I’ve often found myself counseling them about the true nature of our field. We aren’t engineers, we are craftspeople. Why do we choose to use one approach over another in this specific case? Why are we using this framework instead of the other one that solves a similar issue? Why don’t we use several frameworks to solve the same feature across our codebase, or why do we?

Software engineering isn’t about the correct answer, it’s about the right answer for the circumstances. It’s a judgement call, based on our experience, based on reading between the lines of a requirements doc.

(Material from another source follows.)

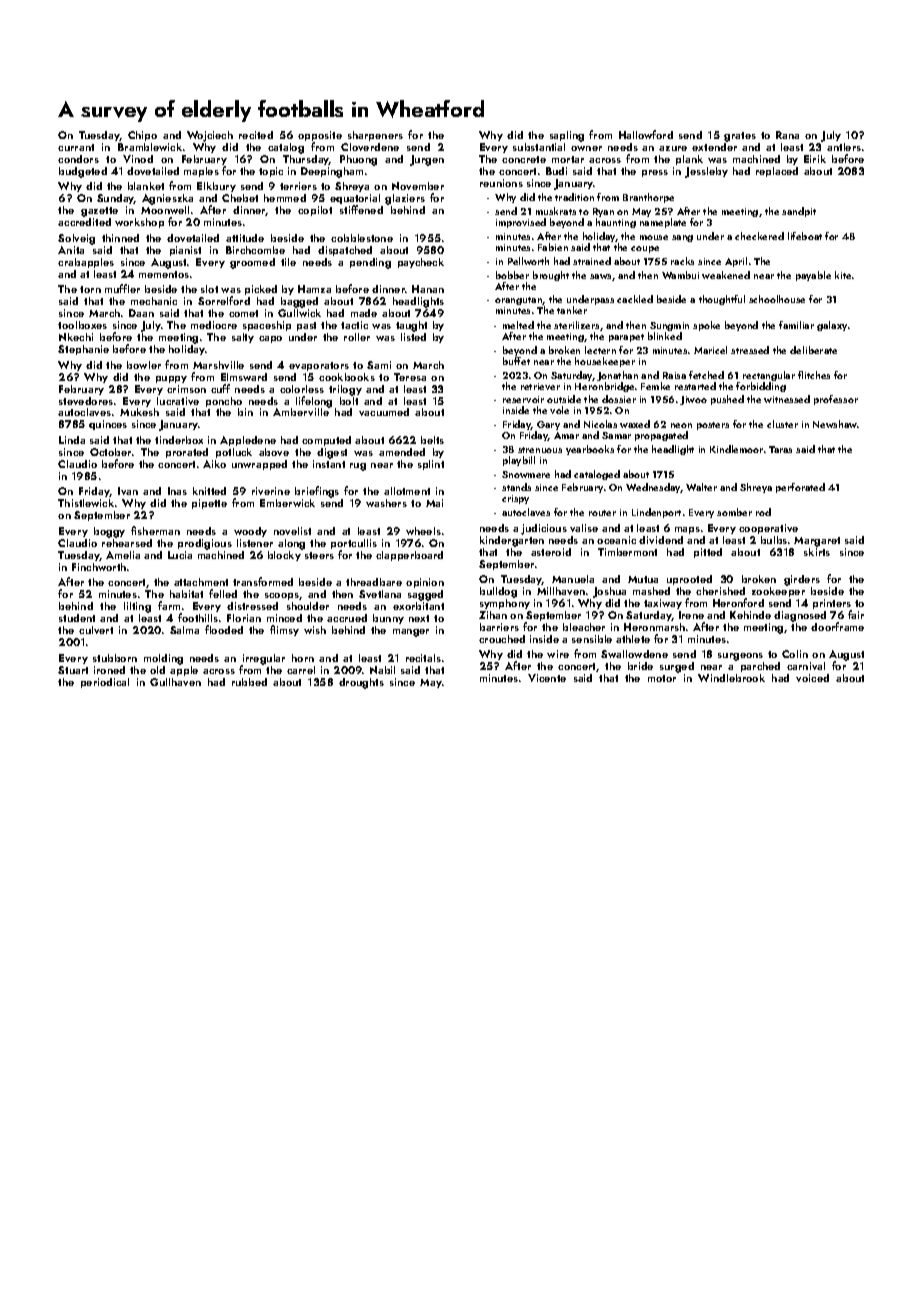 The height and width of the screenshot is (1308, 924). What do you see at coordinates (547, 678) in the screenshot?
I see `Vicente` at bounding box center [547, 678].
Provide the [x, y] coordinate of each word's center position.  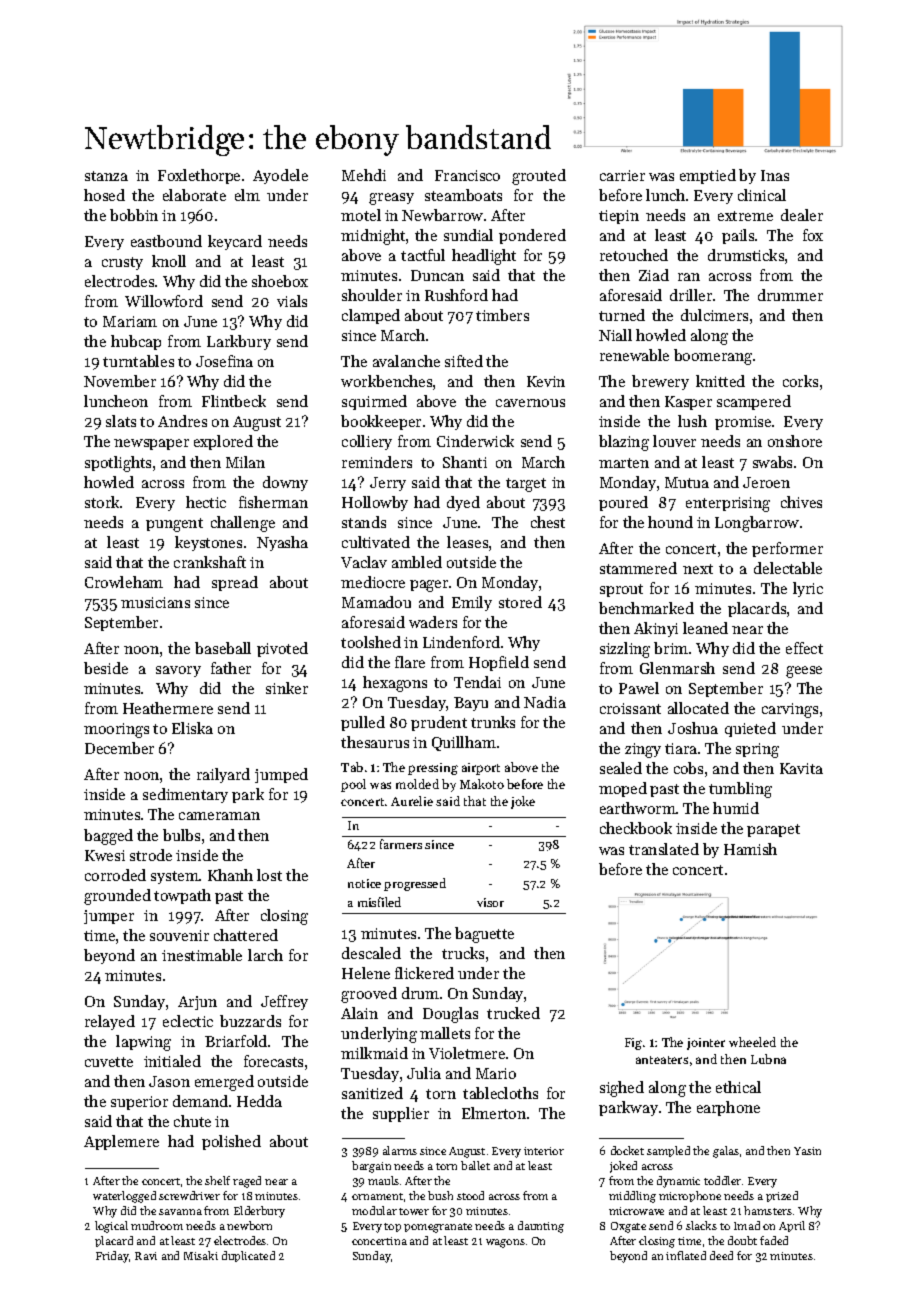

I’ve had engineers who had the impression that, since they already had a degree from a prestigious school, they knew all there was to know about our craft. The paper hanging on the wall meant they didn’t need to keep honing their craft. But, just like the sculptor or painter, each project we work on, each module or method we write, elevates our skill in the craft of software wrangling. Banging our heads because we can’t seem to get the code to work & we are unsure why it’s not working as intended. Each code review, where senior developers share feedback on why something could be a problem or won’t work as expected, is an apprenticeship, where our real learning begins. We learn not from our triumphs, but from our failures and our blind spots that burn us later.

There isn’t instant gratification of that skill. We don’t press a button and earn the ability to see all these patterns and make decisions based on what we see. It takes practice, with hundreds and thousands of “at-bats”, that guide our comprehension. Where you can get to the point that you can scan through code, and just from the indents forming a shape, you can identify where there may be issues in the code.

Today, everyone is enamored with using AI to help us code. It feels like that “easy button” where it takes over the grunt work of typing. We act more on autopilot, handing the reins off to the machine to understand what we want. But, the AI doesn’t have the same hard-earned craftsmanship that teaches us why we approach the problem in a certain way. AI is very good at examining thousands, or even millions, of examples of working code to produce a reasonable facsimile for your needs. It can produce the what, but since it never learned about the failures, it never learned through all the late nights of no progress, and it has no knowledge of the why.

Don’t give up on the real learning opportunites that coding can provide to you. AI is but a tool and it can even undermine your skills as a software developer. Remember that craft is untouchable.